Activities for Young Riders: Part 2
- October 28, 2017
- Savanna Simmons
I wrote a blog about Activities for Young Riders: Part 1 that gives my kids some goals while riding and to keep them focused. Our four-year-old really enjoys riding and begs to ride all the time, but I think he gets a little bored if we don’t give him something to do. I don’t blame him, when we ride inside as we have been, due to this lovely fall wind, and will do a little more of when winter hits, riding in circles can be quite a bore. Here are three more activities you can do with minimal effort to keep your young one hooked for a little longer.
Many of these activities can be done with a kiddo being lead. Allow your young rider to do as much as they can and just step in to help when needed.
4. Ball in pail
There are a few gymkhana classes that have to do with kiddos putting something in a bucket, like a flag or ball.

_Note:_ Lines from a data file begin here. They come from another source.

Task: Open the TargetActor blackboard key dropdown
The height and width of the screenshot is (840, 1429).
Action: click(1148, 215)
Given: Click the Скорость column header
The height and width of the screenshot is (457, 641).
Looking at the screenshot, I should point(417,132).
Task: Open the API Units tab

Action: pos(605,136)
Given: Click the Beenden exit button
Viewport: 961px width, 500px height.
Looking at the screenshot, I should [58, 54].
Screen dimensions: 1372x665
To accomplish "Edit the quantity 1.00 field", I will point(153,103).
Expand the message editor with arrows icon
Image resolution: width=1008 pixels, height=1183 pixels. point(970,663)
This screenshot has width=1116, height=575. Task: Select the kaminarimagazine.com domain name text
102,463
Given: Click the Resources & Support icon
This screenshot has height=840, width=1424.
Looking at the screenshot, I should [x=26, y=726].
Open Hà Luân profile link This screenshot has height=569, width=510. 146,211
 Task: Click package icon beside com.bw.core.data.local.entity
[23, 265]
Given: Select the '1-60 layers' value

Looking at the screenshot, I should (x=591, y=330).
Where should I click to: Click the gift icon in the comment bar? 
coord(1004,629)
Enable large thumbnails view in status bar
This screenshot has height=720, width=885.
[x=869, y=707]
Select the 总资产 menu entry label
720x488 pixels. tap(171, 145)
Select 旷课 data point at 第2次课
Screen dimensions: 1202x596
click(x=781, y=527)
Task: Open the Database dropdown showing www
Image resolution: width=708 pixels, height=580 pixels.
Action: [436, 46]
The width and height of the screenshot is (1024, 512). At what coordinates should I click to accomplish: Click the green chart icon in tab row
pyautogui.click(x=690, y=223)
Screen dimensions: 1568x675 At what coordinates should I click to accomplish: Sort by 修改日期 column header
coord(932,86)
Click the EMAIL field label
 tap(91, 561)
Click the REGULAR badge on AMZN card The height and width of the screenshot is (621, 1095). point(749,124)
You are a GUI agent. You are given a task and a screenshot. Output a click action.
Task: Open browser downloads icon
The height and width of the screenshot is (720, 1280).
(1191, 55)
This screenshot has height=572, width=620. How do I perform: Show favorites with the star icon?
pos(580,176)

Most gymkhana or playday classes involve three barrels and one or two buckets, but really this can be done at home with one barrel or lick tub and one bucket, like a short version of basketball. We actually have a dog toy that is a rubber ball on a small loop of rope. This is handy for Brindle to loop on his wrist and ride over to the barrel and drop the ball inside. This again develops a sense of a goal, a little urgency eventually, and command of the horse or pony. It also desensitized the horse or pony to such activities like riding up to a barrel and movement up top. (If you’re unsure how your son or daughter’s mount will react when the ball is dropped, be at the ready to step in and gain control.)
5. Counting strides
This is one for a little more advanced rider, but we’ve been talking about cadence a bit and I think it’s great for youngsters to start to feel what the horse below them is doing. There are quite a few things that can be done here, like having your child count every stride, 1, 2, 1, 2, or perhaps every other stride, left, left, left, or alternate three lefts, then three rights. You could also have your kiddo count off five strides, then stop, or five strides at the walk, then trot for five strides, then come back to a walk for five strides. For a littler one like Brindle, I can set up a ground pole and have Sparky walk or trot over it and help him develop a feel for the horse doing something different.
6. Varying speeds
If you have more than one kid ahorseback or are riding with your kid, you can have races of varying speeds. Turtle races can be fun over short distances (try to limit how long or how many times one can stop depending on riding levels). You may also set up three or four cones for kids to go around and try to “catch” one another. Start kids at the opposite side of the track both facing the same direction i.e. clockwise or counter-clockwise, and tell them to catch one another at only the walk or only the trot. If they break speeds, they’re out. This works best with kids of fairly matched skill level, and if you do this activity with your kid, you can allow them to catch you occasionally to build confidence. Pretty soon, it will get competitive and you’ll have to work a little harder to not be caught.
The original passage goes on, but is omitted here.